Emergency Evacuation Plan: Saving Lives during Emergencies

Nobody can tell when a disaster could strike. It can happen to anyone, at anytime and anywhere. Whether it’s a fire, an earthquake, a hurricane, floods, or even a terrorist attack, you’ll never know when it’s going to happen. You can, however, help people during disasters and emergencies through comprehensive disaster management planning. This includes drafting an emergency evacuation plan for your workplace.

The Importance

Developing an evacuation plan is one of the best things that you can do for your business. A well-drafted and well-practiced evacuation procedure can save lives during emergency situations. It can safeguard the safety of your employees and the continuous operation of your business. It can also save you from injury and death claims in the future. Fire evacuation procedures are necessary before, during, and after a disaster. A typical evacuation plan includes detecting problem areas, making decisions, advising people of the situation, controlling reactions, proper movement of the crowd to safety, and immediate transportation.

Workplace Emergencies

A workplace emergency is an unforeseen situation that threatens employees, customers, or the public; disrupts or shuts down operations; or causes physical or environmental damage. Emergencies may be natural or man-made. These include floods, hurricanes, tornadoes, fires, toxic gas releases, chemical spills, radiological accidents, explosions, civil disturbances, and workplace violence resulting in bodily harm and trauma.
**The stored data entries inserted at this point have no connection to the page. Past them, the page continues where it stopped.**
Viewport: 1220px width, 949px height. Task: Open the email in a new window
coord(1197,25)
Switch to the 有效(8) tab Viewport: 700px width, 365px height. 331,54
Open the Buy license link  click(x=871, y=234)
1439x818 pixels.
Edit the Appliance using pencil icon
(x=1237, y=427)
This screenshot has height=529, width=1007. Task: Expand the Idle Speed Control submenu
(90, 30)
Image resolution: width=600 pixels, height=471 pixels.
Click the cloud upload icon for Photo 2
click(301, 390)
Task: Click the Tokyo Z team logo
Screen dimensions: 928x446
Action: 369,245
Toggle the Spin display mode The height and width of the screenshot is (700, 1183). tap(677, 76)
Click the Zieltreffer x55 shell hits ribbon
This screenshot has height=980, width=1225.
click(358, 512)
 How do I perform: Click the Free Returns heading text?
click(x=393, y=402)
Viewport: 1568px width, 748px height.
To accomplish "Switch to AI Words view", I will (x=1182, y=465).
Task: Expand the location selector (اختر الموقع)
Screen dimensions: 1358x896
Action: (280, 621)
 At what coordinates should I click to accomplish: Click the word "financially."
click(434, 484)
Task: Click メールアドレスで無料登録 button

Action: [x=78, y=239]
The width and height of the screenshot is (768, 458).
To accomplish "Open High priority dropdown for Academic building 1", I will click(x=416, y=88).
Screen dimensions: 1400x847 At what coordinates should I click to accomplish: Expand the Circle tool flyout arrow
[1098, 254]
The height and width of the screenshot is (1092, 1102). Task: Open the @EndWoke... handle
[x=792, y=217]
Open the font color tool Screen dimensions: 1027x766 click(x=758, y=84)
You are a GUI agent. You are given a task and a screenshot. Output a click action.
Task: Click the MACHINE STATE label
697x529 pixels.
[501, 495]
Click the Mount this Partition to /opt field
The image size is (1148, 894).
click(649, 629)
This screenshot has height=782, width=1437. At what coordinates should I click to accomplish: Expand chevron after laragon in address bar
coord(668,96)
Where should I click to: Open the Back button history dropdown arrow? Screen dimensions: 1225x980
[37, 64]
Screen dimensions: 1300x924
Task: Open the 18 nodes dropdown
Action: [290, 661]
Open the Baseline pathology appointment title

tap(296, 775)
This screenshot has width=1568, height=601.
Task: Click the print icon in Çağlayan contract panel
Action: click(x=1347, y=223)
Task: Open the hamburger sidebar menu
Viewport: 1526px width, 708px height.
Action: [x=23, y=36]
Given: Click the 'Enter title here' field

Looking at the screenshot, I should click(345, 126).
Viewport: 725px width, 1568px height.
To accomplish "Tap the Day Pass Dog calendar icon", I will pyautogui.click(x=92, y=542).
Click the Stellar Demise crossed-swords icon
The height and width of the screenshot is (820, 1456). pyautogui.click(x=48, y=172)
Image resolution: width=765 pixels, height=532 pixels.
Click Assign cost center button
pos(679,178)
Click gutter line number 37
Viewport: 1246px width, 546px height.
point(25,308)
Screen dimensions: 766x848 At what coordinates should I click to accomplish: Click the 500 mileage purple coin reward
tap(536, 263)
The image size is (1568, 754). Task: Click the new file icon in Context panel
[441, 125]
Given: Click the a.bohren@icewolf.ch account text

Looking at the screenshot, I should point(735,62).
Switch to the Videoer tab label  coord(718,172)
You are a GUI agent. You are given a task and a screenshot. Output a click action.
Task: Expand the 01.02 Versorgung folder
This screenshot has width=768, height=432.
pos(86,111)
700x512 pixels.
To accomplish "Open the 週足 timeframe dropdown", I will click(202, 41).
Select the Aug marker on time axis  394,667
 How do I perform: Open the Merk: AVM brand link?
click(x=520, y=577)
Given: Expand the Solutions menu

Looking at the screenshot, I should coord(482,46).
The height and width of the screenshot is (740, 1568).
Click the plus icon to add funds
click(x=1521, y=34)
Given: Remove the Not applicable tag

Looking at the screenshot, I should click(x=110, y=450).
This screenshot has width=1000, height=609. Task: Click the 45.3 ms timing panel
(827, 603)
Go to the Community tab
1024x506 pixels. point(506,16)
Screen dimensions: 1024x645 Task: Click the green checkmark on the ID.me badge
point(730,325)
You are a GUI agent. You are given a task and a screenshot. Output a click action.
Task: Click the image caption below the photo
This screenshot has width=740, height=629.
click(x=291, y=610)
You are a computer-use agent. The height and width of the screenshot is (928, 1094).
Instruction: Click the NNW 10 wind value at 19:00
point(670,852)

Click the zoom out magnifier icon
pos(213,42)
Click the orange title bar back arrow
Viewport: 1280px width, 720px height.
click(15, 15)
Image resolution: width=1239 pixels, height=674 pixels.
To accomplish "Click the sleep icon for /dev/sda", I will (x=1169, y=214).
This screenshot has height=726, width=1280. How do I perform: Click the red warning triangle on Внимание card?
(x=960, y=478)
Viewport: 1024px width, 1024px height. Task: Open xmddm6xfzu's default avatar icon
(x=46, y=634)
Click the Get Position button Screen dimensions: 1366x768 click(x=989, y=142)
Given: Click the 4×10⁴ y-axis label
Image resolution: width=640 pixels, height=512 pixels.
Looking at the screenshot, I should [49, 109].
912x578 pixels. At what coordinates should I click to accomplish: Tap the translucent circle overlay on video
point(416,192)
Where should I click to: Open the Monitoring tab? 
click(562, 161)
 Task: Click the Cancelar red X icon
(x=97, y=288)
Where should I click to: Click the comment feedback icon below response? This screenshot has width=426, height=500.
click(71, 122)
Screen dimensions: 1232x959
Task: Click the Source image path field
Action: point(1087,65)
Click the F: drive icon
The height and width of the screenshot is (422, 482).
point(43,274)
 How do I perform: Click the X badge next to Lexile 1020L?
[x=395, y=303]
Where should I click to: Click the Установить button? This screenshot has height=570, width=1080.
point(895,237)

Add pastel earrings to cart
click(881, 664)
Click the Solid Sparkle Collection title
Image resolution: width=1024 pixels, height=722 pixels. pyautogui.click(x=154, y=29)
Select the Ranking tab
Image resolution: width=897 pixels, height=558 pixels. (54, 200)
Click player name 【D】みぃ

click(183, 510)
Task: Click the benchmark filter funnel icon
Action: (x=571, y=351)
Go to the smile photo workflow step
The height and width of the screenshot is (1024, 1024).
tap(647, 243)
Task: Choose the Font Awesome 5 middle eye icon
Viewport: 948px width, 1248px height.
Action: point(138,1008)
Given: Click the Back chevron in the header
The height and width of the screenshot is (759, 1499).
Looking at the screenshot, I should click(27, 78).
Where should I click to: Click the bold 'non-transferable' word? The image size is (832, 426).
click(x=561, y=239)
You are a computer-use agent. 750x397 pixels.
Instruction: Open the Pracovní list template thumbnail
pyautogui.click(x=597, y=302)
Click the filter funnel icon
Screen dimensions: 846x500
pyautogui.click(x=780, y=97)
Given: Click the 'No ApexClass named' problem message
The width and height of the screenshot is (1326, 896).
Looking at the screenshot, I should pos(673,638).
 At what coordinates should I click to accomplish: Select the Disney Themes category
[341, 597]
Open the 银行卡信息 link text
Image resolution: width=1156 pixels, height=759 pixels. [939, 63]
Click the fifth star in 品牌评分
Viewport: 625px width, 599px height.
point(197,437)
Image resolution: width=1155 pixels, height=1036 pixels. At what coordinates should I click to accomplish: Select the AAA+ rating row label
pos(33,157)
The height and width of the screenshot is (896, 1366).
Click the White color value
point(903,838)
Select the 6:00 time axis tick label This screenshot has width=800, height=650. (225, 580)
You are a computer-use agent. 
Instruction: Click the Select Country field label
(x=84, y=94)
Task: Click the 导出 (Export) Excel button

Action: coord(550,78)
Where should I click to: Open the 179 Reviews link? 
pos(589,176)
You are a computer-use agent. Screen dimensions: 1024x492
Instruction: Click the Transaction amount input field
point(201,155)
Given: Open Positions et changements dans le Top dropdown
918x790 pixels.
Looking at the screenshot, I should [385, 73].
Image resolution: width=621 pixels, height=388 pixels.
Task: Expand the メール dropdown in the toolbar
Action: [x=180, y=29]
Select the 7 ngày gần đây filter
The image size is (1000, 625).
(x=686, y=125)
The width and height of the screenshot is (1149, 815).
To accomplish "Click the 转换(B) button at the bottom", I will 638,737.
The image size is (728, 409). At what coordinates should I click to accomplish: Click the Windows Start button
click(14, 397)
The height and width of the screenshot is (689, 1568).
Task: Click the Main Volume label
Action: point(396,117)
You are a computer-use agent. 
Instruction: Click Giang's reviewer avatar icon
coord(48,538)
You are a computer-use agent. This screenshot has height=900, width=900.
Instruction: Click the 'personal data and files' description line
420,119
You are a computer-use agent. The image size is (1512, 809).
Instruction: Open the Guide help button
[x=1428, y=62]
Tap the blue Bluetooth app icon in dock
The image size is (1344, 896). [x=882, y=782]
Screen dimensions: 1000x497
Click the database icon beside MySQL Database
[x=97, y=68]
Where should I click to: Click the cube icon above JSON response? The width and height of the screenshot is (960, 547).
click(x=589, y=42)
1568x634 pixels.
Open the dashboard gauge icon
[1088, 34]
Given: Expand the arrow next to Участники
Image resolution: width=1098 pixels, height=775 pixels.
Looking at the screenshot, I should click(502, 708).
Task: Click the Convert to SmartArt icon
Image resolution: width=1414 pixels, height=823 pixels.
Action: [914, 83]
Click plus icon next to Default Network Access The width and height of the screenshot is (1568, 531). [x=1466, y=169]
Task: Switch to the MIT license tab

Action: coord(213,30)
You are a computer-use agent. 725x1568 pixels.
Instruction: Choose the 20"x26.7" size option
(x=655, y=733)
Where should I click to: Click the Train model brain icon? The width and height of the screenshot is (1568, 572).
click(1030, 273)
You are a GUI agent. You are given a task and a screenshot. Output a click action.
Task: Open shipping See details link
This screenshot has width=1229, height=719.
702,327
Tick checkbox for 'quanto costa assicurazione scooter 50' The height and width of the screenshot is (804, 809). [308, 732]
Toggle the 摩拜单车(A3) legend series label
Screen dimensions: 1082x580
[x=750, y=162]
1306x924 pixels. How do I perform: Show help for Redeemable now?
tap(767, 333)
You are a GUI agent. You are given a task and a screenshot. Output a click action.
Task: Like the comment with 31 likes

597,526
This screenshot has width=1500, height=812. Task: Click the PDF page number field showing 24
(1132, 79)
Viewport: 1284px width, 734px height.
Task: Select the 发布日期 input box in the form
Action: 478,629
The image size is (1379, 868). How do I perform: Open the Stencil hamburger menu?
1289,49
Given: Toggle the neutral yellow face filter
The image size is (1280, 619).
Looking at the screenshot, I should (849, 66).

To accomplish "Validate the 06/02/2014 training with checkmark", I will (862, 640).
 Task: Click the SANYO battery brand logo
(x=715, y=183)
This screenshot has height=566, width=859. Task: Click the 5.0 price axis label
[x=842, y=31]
While business organisations may have different evacuation plans and procedures; the government has developed general guidelines in drafting and creating an evacuation plan. Business owners should designate an emergency coordinator and as safety monitors in the workplace. They should provide trainings and seminars to train these people on their responsibilities during emergencies.

Employers should also post floor plans with evacuation routes on all work areas, including corridors, basements, and stairways. A meeting site at a safe location outside of the building should be established and known to all those within the building. Most importantly, the evacuation plan should be reviewed and practiced twice or thrice a year along with critiques, to know and check its efficiency.

The best way to protect yourself, your workers, and your business is to expect the unexpected and develop a well-thought-out emergency action plan to guide you during emergencies.